After Dr. Hamilton’s research clearly showing bloodletting was killing patients the technique took around 100 years to disappear from common practice, similarly the use of a placebo control only became common 150 years after the work of Dr. Haygarth on the Perkin’s tractors, a now again research techniques are in a period of delay. Dr. Benveniste’s work clearly shows that preclinical scientists must be blinded to the treatment groups and Dr. Hamilton’s research shows the unarguable robustness of randomized research and yet the practices of blinding and randomization have not become common practice in preclinical research. In 2014 an analysis of preclinical animal research in the field of treating diseases of the brain found that only 20% of the research reported blinding of the assessor of the brain damage and 15% reported randomly allocating the animals into treatment groups ⁶. The percentage of research that is done in what many would describe as a rigorous manner appears dismal; however, medicine is improving, new drugs, new therapies, new diagnostic techniques and new surgeries are being developed every year. This begs the question, are these biases actually effecting research output? Do we need to change? Isn’t preclinical animal research working anyway?

Does preclinical animal research work?

Animal research is incredibly useful and certainly does work.
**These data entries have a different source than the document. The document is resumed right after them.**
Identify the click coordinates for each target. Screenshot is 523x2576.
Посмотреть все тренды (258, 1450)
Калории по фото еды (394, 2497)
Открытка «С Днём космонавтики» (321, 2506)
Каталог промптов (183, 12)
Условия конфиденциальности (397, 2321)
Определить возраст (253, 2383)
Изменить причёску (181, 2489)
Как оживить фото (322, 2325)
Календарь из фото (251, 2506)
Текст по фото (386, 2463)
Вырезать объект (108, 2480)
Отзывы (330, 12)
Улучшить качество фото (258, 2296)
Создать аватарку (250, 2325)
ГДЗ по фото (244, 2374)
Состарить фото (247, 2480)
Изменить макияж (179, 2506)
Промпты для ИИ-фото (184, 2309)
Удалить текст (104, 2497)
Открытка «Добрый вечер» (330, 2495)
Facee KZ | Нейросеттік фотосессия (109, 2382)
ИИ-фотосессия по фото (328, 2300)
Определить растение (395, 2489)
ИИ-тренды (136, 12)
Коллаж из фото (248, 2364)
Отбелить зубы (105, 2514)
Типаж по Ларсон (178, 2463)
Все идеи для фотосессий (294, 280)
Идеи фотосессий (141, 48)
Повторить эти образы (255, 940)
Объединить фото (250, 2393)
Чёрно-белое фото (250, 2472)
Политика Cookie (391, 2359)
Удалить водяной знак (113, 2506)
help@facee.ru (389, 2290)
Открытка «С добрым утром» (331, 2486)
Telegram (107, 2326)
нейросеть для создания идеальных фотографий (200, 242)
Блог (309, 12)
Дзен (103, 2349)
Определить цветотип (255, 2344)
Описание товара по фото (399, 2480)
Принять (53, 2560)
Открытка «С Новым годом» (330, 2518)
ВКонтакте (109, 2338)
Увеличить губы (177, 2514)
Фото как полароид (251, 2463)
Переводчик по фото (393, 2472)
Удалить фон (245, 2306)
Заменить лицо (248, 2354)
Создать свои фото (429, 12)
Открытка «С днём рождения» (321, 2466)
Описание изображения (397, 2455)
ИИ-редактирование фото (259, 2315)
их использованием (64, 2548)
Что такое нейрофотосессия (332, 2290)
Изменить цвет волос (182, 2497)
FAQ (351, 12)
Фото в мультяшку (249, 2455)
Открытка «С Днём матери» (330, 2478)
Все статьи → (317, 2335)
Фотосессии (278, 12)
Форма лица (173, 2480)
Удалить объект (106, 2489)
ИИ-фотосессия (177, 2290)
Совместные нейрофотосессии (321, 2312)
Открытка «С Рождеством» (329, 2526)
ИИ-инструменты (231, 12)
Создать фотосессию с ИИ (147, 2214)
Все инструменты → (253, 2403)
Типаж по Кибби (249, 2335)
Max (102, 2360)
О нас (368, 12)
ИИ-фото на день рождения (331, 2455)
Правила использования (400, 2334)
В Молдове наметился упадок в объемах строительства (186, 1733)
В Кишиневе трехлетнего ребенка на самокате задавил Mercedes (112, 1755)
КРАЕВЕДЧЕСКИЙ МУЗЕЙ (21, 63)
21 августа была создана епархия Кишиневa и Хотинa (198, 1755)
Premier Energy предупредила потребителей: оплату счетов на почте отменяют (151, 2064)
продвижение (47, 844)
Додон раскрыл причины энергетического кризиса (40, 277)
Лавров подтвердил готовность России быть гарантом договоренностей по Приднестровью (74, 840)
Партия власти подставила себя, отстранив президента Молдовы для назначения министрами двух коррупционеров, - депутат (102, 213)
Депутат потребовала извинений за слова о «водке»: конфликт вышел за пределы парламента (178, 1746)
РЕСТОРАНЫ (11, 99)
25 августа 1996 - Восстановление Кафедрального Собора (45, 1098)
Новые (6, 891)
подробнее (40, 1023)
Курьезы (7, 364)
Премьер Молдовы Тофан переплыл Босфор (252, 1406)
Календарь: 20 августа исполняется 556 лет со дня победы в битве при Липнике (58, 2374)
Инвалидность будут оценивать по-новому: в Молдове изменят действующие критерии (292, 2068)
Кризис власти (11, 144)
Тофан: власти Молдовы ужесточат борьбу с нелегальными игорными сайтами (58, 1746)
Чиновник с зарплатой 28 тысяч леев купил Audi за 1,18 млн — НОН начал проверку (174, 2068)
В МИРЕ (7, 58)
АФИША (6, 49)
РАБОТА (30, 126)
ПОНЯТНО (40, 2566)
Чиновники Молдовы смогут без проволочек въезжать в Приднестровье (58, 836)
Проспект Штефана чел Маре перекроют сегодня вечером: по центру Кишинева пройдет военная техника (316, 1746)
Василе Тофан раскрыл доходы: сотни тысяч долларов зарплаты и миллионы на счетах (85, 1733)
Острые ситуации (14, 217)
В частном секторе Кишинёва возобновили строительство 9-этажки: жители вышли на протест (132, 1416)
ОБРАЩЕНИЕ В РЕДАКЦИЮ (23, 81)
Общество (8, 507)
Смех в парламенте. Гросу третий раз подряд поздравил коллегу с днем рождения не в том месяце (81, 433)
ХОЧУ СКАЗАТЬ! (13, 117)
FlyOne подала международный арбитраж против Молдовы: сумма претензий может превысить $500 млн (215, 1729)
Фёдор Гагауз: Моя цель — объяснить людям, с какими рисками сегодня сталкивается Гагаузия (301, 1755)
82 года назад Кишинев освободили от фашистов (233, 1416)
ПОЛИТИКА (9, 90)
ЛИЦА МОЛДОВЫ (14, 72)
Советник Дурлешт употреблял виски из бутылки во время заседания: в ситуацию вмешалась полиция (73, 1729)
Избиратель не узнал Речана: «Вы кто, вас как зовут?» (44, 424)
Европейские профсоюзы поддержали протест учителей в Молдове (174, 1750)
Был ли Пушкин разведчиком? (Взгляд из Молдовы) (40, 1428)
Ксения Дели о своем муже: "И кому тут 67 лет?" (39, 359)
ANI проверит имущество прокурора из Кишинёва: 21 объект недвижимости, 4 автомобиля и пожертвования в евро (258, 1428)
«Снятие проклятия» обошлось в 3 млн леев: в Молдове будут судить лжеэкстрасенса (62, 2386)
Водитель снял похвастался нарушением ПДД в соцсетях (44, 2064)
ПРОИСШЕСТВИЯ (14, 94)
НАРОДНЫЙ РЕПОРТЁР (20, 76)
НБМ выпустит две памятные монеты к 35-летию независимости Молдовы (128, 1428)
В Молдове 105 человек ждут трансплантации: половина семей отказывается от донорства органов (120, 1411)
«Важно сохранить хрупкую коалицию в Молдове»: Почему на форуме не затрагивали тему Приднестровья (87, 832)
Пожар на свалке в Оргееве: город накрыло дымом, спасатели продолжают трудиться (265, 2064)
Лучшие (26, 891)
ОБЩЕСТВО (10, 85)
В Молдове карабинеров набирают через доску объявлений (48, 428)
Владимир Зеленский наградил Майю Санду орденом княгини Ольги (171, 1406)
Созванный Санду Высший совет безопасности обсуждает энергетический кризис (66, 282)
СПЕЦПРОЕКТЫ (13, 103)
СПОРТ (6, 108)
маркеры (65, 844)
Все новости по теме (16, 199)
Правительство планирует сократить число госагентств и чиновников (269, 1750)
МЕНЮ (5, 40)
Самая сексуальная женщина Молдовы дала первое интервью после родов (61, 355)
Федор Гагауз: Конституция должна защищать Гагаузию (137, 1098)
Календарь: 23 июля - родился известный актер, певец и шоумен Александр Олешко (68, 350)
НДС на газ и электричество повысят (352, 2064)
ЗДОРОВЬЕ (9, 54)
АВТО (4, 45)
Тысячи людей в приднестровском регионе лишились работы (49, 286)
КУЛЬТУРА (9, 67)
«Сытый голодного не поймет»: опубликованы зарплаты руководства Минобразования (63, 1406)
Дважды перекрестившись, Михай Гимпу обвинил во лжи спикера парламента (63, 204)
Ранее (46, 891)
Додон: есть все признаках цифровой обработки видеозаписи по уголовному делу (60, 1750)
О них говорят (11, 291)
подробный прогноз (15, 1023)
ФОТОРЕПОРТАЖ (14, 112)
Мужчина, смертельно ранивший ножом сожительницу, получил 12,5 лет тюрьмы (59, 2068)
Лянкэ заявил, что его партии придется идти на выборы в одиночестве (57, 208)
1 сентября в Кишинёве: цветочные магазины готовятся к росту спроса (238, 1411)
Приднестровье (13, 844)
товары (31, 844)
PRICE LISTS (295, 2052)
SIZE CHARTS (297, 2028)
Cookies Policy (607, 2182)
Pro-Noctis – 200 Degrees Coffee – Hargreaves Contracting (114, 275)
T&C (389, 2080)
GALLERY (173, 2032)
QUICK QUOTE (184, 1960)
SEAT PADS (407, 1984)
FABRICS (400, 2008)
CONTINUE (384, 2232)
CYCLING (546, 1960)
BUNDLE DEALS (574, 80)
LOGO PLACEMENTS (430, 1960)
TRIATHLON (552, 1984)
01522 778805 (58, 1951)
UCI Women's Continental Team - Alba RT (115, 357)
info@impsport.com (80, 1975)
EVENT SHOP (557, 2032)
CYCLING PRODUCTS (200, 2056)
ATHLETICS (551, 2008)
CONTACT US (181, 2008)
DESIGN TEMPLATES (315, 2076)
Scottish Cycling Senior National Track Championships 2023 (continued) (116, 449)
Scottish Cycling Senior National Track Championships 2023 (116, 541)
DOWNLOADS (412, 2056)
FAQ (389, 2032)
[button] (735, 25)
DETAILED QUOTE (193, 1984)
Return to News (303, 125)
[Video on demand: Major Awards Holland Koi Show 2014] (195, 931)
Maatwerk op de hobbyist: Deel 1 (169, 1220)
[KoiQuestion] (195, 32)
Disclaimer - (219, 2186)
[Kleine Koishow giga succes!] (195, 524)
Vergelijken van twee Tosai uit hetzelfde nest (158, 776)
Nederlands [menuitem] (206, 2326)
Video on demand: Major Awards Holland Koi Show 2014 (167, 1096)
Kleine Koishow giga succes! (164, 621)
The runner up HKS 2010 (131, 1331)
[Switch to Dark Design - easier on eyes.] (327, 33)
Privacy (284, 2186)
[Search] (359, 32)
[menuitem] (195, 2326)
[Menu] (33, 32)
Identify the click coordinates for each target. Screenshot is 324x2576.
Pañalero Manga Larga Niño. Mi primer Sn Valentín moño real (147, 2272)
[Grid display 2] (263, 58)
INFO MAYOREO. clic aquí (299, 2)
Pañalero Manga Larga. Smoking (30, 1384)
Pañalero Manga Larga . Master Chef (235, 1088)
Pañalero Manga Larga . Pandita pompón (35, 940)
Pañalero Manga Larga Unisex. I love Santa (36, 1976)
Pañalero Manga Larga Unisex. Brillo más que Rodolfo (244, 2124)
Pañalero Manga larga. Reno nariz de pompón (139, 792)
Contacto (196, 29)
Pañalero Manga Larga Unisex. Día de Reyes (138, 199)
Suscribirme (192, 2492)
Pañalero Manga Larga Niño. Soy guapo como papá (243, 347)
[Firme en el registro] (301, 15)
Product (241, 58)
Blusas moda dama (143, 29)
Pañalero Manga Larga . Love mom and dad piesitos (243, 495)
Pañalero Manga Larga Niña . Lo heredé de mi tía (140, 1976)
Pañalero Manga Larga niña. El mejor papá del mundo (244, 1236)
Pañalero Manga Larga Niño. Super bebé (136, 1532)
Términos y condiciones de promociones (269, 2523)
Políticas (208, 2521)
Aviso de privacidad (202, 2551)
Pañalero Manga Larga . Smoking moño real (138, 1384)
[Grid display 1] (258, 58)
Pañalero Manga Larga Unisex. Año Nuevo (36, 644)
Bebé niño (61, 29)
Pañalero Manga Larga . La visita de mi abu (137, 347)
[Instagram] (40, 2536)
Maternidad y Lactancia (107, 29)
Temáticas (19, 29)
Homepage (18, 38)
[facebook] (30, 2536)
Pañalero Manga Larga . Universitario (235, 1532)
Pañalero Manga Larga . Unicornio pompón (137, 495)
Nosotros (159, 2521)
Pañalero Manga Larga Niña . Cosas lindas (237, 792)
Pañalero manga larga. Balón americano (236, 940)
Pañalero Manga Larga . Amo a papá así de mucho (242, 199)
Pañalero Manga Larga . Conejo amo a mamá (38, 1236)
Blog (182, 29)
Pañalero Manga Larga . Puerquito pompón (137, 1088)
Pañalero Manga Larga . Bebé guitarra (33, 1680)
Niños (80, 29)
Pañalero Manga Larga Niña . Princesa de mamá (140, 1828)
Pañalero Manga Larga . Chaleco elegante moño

Surgical techniques are developed and practiced on animals, which are then used in the clinic with huge translational success. Toxicology research in animals is very good at predicting which compounds are toxic to humans; generally compounds which are safe at high doses in several mammalian families are very likely to be safe for humans. But the topic of this article is drug development, so does preclinical animal research work for drug development? To answer this question the definition of “work” must be established and to do that we must look at the aim of animal models of disease. Preclinical research investigating novel treatments of disease induce pathologies in animals using a range of techniques. As the human disease cannot be replicated exactly, the aim is to produce a model that replicates the real condition as close as possible with the overall goal of accurately predicting if a new therapy will work in the human disease. Therefore, one way of answering the question – does preclinical animal research work? Is to answer the question does preclinical animal research accurately predict if a new therapy will work in the human disease? To this question we have some answers.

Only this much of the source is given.